(Saved entries)
___
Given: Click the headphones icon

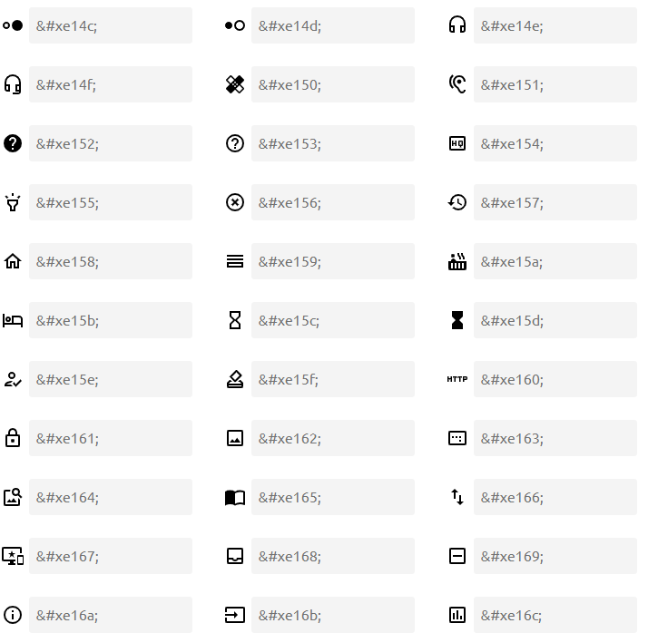Looking at the screenshot, I should (x=457, y=25).
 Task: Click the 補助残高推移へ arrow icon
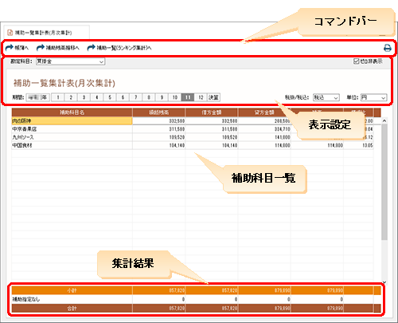click(x=41, y=48)
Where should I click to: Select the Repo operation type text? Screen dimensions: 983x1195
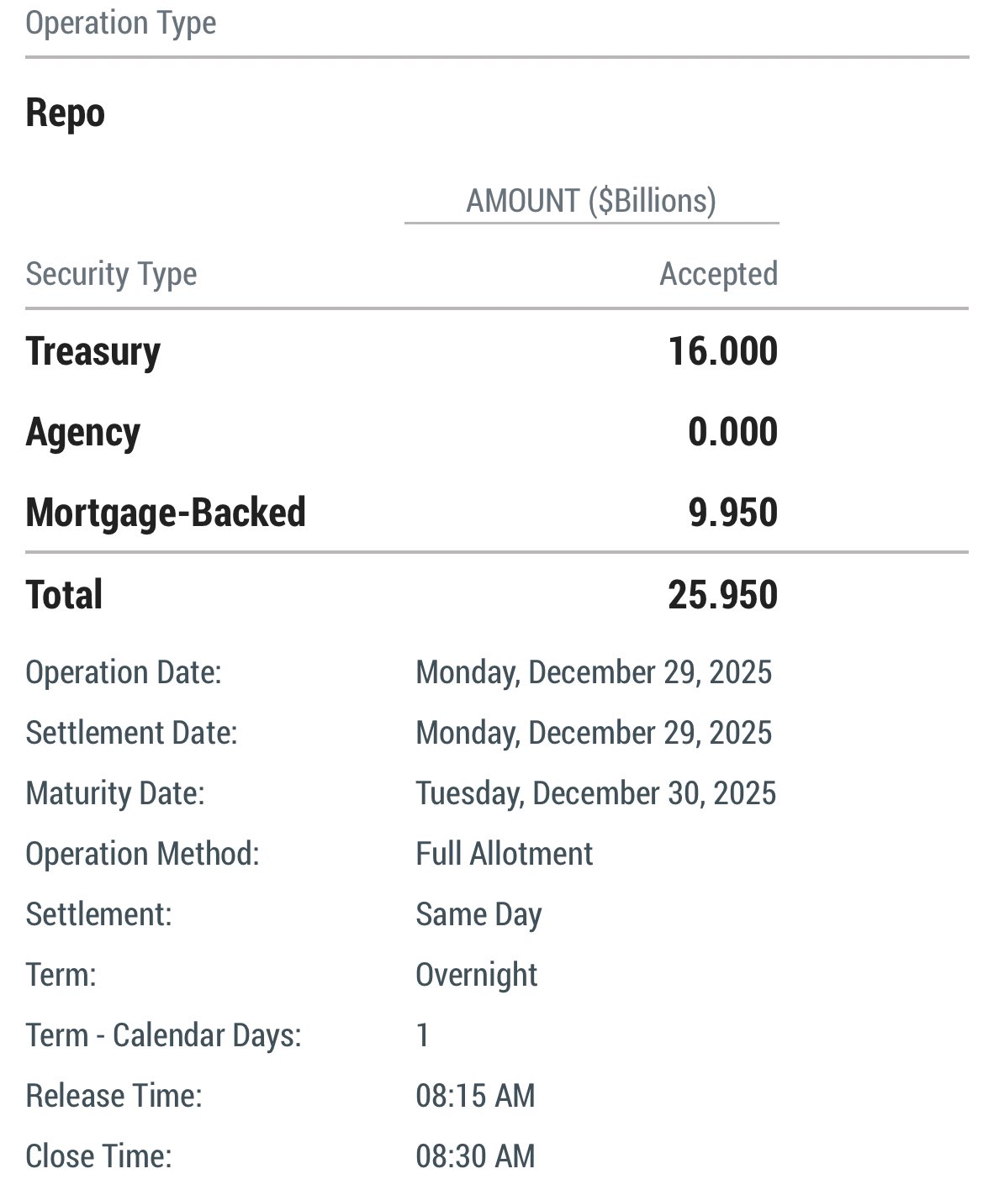pyautogui.click(x=65, y=113)
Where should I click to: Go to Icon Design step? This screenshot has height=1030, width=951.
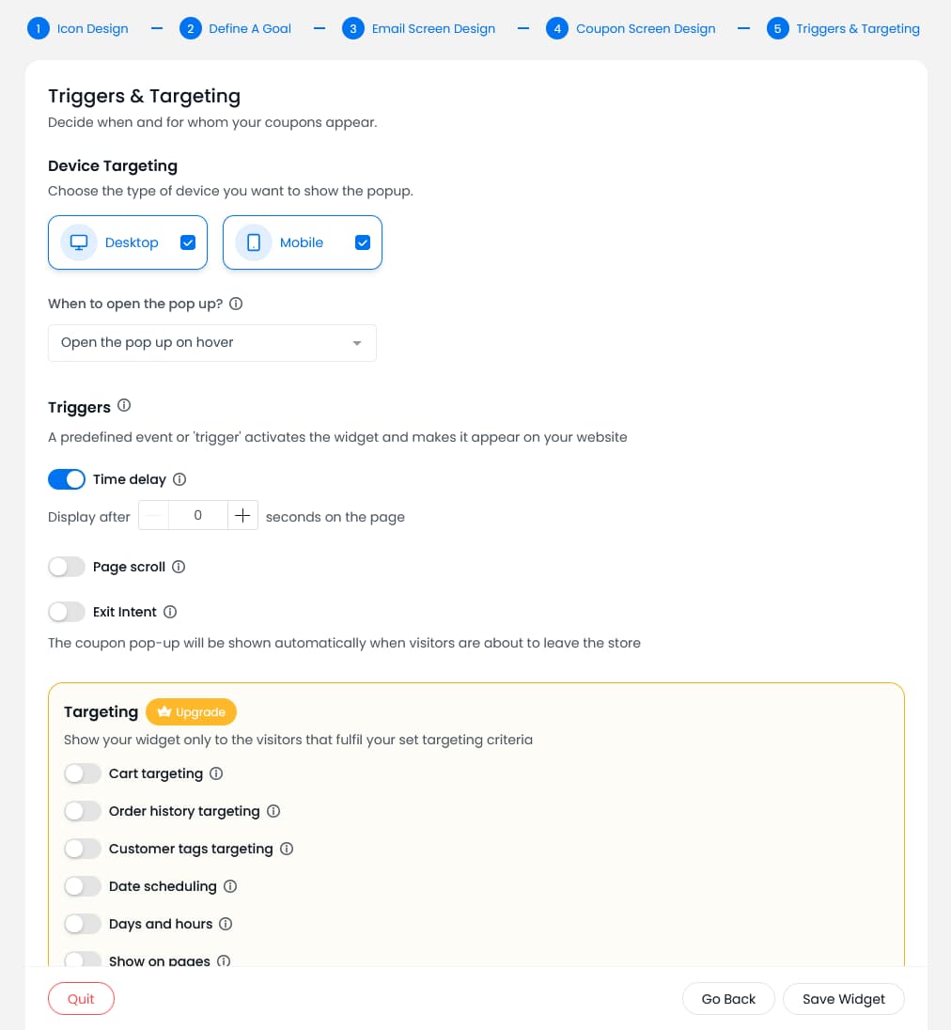tap(79, 28)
___
WORK INSTRUCTIONS :: Return every record exactly, leaving out the pictures.

ANSWER FOR THIS EXERCISE ::
Given: Click the headphones icon

Looking at the screenshot, I should (x=457, y=25).
 Task: Click the 補助残高推移へ arrow icon
click(x=41, y=48)
Where should I click to: Select the Repo operation type text? Screen dimensions: 983x1195
pyautogui.click(x=65, y=113)
Where should I click to: Go to Icon Design step? This screenshot has height=1030, width=951.
tap(79, 28)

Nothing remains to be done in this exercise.